## Exercise aim
Go through the entries below and return every line that contains "Принтеры".

== Segment start ==

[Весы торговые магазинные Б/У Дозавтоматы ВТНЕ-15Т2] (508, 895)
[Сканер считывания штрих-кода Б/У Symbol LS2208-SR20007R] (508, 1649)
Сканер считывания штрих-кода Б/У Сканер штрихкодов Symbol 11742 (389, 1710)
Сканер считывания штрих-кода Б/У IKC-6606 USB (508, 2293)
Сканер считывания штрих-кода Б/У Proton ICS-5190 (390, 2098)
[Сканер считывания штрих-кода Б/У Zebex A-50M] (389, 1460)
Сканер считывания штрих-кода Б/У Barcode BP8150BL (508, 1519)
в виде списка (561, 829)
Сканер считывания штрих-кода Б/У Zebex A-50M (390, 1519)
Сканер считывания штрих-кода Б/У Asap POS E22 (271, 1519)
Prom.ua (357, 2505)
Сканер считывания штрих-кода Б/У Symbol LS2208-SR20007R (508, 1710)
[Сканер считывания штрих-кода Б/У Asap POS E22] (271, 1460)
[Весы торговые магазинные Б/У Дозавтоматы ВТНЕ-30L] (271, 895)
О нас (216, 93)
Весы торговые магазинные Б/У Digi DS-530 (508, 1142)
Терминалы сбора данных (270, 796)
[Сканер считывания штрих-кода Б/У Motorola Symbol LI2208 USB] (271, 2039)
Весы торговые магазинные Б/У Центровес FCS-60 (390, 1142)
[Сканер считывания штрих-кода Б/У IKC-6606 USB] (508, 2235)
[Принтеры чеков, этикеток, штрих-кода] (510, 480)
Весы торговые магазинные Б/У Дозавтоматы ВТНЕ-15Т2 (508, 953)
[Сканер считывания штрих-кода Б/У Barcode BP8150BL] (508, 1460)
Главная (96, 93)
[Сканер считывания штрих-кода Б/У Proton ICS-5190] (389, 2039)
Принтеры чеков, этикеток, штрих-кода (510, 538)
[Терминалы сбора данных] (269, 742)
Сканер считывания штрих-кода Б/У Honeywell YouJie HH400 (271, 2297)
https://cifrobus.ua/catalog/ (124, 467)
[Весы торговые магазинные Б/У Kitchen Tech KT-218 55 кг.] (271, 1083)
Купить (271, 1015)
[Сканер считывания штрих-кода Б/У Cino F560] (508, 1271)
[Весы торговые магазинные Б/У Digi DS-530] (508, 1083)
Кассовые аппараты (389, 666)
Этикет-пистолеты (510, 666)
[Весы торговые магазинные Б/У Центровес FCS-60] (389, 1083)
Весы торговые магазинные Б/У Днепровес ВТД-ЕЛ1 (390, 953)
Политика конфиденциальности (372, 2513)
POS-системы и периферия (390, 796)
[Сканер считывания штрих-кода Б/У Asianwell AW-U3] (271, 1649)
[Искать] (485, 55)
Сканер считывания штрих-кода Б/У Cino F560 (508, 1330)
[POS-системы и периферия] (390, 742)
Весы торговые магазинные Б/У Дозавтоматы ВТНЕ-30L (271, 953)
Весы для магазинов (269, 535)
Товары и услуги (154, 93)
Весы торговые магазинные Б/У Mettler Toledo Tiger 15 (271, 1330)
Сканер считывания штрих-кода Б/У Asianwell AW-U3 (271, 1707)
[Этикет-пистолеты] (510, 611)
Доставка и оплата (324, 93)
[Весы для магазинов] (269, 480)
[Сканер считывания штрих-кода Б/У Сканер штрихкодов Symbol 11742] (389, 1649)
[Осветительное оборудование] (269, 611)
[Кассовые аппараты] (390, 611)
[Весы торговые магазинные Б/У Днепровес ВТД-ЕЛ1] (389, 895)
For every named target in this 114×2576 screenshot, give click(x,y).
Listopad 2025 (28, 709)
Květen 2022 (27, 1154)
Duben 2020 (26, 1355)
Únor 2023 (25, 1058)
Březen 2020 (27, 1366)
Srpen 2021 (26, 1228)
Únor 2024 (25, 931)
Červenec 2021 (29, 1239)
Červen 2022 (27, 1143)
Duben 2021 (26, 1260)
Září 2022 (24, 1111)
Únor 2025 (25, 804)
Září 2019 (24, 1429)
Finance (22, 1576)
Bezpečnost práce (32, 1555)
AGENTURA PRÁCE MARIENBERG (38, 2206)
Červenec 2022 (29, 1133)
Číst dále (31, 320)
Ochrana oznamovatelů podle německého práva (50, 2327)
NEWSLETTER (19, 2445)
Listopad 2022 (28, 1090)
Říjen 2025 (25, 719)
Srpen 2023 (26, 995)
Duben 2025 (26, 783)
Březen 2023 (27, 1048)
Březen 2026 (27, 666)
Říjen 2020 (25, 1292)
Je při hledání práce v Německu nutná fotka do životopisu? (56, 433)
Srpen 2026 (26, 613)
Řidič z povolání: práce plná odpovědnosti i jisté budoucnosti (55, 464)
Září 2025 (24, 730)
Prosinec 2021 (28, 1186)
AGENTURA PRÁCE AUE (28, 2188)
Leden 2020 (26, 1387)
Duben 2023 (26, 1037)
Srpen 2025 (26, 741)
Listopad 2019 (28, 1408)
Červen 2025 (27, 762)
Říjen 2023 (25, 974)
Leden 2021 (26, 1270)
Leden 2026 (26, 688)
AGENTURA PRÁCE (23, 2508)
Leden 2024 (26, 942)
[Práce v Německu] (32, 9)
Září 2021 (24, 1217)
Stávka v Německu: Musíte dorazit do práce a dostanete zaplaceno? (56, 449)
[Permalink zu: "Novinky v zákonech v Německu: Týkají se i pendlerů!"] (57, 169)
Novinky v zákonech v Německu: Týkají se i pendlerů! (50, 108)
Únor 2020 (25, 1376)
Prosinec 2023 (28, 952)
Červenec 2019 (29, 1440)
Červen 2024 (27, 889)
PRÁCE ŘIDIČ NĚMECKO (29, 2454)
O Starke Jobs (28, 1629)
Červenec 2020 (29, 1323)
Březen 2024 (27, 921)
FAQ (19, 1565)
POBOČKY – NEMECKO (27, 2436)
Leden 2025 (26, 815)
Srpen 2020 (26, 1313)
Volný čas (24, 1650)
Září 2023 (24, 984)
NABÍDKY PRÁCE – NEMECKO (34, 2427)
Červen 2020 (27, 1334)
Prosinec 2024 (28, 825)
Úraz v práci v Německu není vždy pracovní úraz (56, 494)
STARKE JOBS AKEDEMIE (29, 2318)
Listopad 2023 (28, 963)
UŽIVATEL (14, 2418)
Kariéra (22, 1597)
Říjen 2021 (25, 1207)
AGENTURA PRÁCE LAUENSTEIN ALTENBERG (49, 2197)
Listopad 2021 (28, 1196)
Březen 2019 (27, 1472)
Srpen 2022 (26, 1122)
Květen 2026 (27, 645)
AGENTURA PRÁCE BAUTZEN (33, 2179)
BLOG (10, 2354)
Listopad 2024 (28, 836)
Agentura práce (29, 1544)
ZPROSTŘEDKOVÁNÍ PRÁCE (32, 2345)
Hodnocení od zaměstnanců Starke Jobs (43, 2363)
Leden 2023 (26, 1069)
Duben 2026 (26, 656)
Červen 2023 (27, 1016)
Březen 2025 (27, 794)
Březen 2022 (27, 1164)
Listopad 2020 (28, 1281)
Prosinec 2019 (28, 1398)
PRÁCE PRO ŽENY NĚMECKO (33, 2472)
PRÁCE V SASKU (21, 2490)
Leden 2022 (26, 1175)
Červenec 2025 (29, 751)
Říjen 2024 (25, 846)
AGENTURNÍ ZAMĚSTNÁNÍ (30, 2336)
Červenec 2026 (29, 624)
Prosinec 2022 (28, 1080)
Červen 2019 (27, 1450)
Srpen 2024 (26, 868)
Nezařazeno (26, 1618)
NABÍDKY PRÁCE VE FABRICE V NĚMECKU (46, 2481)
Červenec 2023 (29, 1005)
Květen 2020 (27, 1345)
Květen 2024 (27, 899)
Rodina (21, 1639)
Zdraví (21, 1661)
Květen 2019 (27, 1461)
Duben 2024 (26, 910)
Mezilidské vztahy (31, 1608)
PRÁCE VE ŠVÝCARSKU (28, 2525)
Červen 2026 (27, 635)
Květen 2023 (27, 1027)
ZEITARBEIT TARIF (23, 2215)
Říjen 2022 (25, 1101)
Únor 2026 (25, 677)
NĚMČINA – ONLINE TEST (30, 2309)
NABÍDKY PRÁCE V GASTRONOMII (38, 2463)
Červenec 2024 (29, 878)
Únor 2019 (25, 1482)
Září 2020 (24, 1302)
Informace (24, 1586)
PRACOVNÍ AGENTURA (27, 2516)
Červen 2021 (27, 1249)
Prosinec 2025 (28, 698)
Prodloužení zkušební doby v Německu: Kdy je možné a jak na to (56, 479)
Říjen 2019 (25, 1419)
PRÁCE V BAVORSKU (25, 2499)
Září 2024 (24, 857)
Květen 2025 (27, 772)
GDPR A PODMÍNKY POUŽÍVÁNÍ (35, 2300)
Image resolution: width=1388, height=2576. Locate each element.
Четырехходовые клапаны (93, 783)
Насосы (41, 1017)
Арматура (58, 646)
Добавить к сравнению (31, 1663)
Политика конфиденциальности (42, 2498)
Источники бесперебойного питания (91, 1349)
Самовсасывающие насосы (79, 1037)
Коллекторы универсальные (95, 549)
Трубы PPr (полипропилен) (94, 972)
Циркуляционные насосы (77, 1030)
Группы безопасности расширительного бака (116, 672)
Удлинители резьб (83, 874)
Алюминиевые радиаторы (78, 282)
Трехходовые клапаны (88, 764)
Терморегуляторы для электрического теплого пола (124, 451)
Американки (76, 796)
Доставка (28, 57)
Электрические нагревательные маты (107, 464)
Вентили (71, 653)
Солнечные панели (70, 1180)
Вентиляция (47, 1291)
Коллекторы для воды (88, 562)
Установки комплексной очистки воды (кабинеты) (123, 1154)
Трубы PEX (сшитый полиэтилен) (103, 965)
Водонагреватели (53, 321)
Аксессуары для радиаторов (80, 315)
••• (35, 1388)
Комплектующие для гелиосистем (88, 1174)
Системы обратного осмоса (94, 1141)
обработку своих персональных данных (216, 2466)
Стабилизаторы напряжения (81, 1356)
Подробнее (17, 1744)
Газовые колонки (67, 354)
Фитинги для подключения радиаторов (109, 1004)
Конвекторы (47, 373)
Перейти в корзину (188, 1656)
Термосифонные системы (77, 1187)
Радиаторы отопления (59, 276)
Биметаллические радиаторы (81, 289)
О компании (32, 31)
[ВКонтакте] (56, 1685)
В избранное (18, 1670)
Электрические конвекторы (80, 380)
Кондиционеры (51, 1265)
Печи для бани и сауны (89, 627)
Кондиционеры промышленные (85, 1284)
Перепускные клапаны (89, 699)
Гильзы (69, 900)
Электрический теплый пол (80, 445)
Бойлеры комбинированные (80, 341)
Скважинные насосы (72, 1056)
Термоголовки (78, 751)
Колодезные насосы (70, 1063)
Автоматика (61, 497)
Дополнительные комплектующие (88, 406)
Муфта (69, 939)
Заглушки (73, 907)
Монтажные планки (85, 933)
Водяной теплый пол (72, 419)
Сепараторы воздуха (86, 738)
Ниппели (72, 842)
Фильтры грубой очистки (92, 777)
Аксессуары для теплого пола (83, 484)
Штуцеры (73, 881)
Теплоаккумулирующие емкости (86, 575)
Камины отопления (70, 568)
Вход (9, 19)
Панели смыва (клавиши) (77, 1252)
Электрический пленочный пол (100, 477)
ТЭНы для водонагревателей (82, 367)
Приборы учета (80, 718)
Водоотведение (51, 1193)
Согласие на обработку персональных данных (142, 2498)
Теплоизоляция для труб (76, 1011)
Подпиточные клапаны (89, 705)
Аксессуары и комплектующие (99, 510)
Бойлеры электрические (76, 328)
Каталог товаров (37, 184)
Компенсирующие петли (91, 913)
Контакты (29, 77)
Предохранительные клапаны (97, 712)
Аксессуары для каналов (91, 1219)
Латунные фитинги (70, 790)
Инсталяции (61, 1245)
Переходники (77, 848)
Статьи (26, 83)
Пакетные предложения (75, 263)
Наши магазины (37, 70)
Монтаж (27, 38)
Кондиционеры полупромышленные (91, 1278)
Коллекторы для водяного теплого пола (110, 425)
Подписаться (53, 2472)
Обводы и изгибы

== Segment end ==

## Completed exercise
[Принтеры чеков, этикеток, штрих-кода] (510, 480)
Принтеры чеков, этикеток, штрих-кода (510, 538)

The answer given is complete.